In the data below, set down exactly the lines from the one containing "Task: Click the Case Presentation slide title" up to and including the one containing "You are a computer-use agent.". Leave the pictures out.

BEGIN STUDY MATERIAL

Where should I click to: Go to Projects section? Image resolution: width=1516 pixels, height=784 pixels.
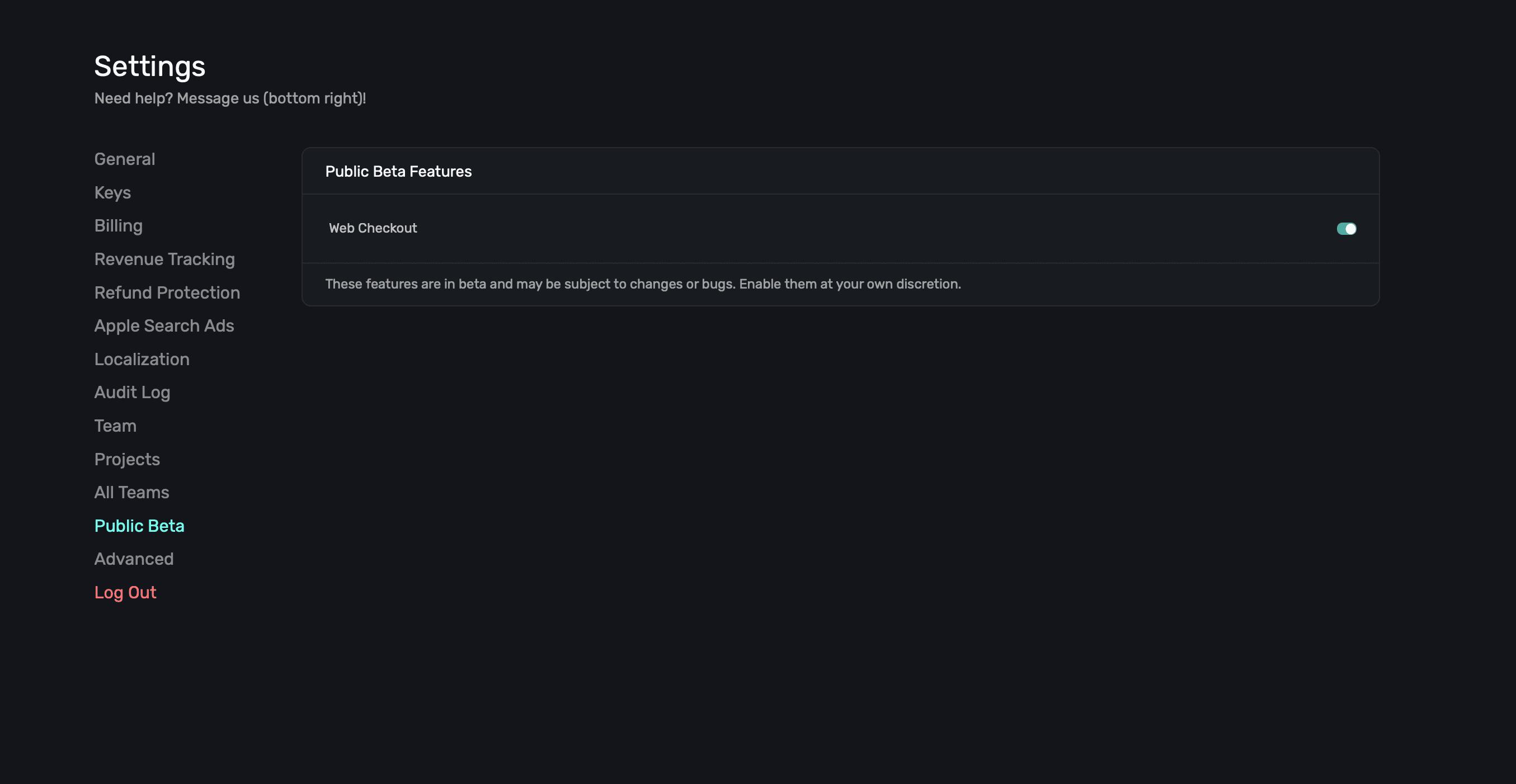127,459
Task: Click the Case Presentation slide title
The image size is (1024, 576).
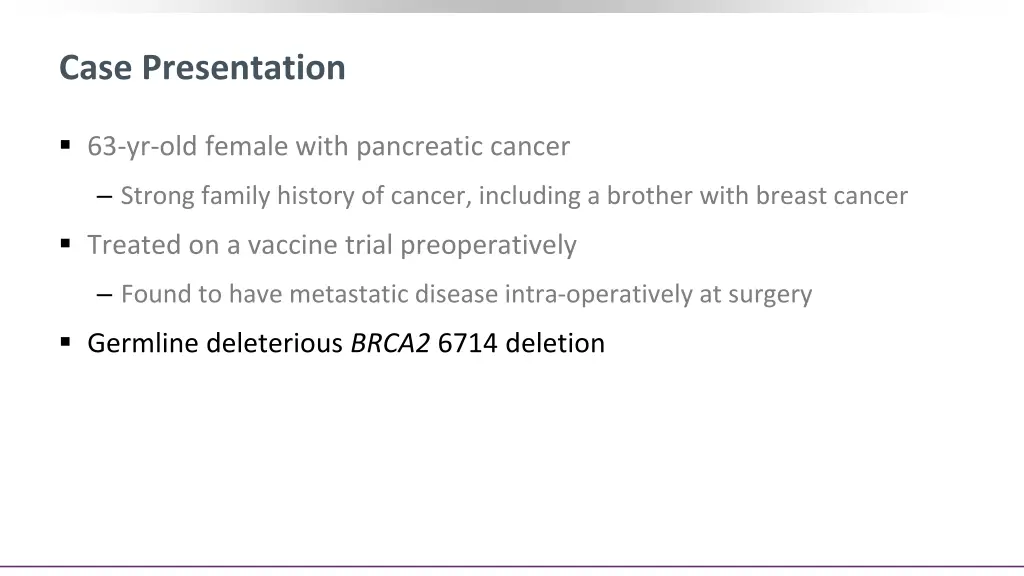Action: (202, 67)
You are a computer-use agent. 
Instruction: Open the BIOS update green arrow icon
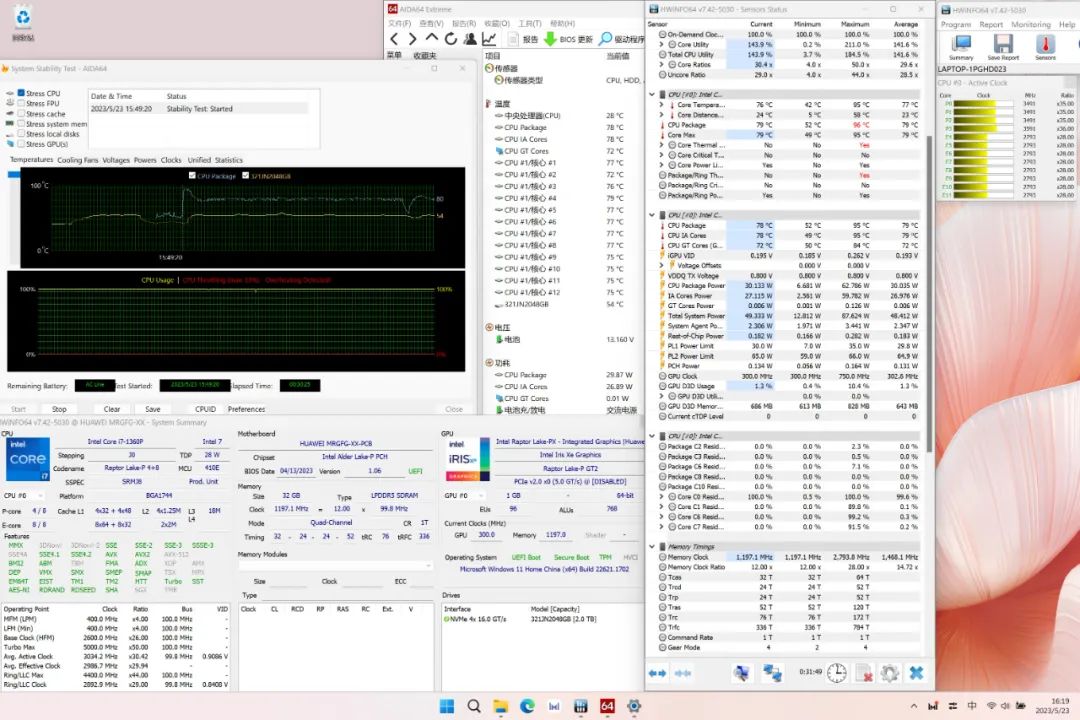[x=550, y=39]
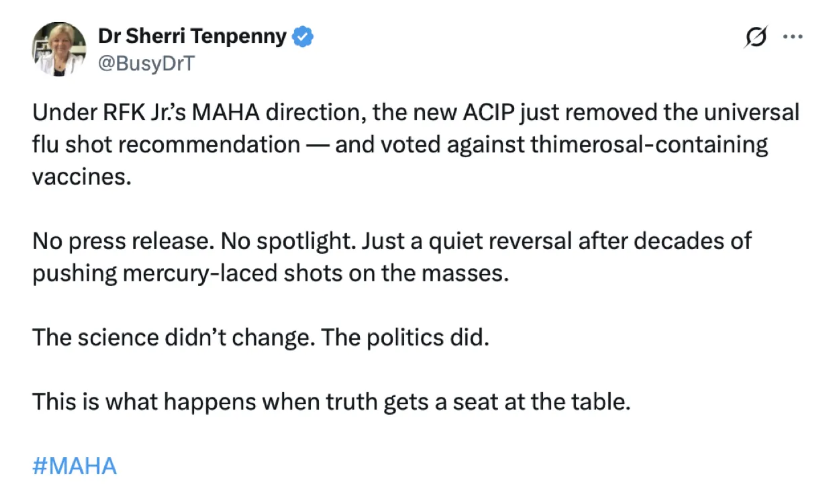
Task: Open the Grok explain-this-post icon
Action: (756, 38)
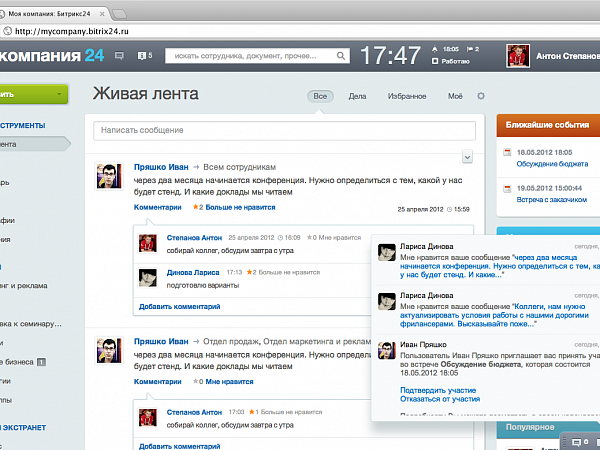Screen dimensions: 600x450
Task: Click calendar icon for 18.05.2012 event
Action: 508,152

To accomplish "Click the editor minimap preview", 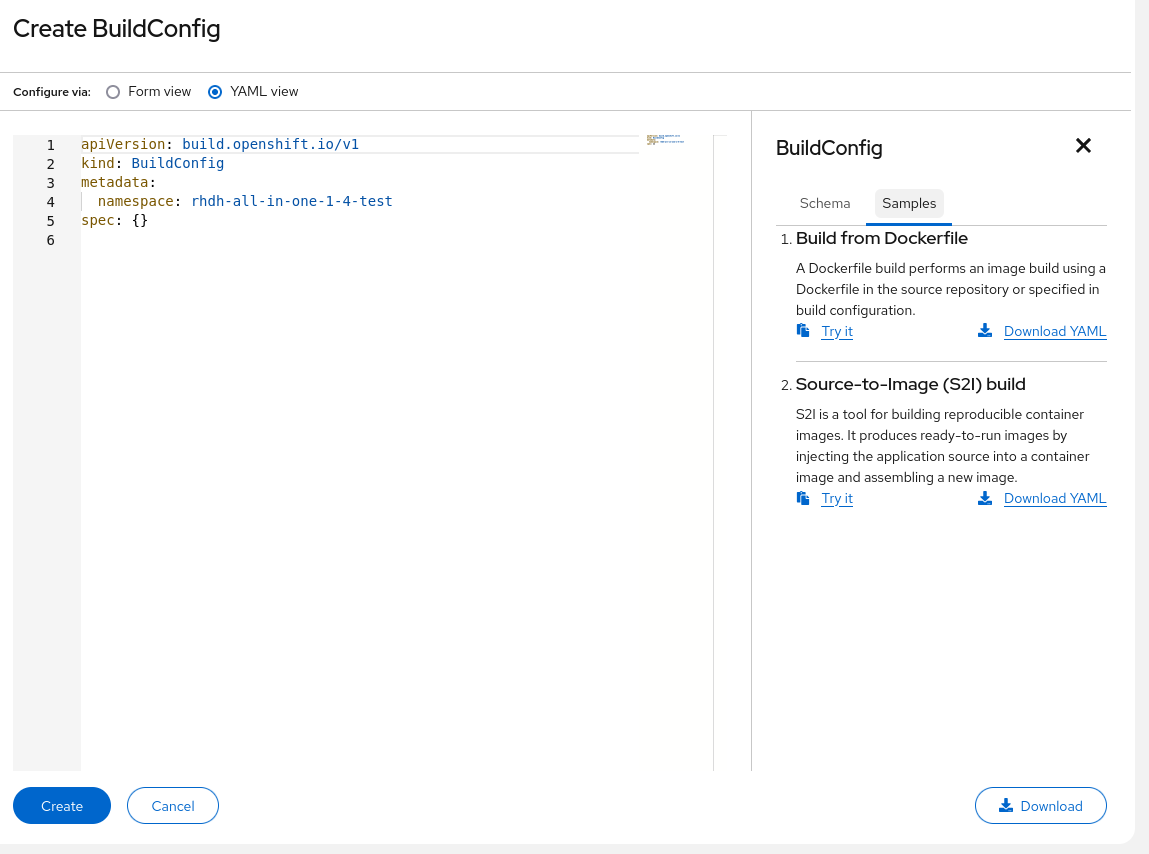I will [666, 141].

END STUDY MATERIAL

EXERCISE RESPONSE
Task: Click the Case Presentation slide title
The image size is (1024, 576).
Action: (202, 67)
You are a computer-use agent. 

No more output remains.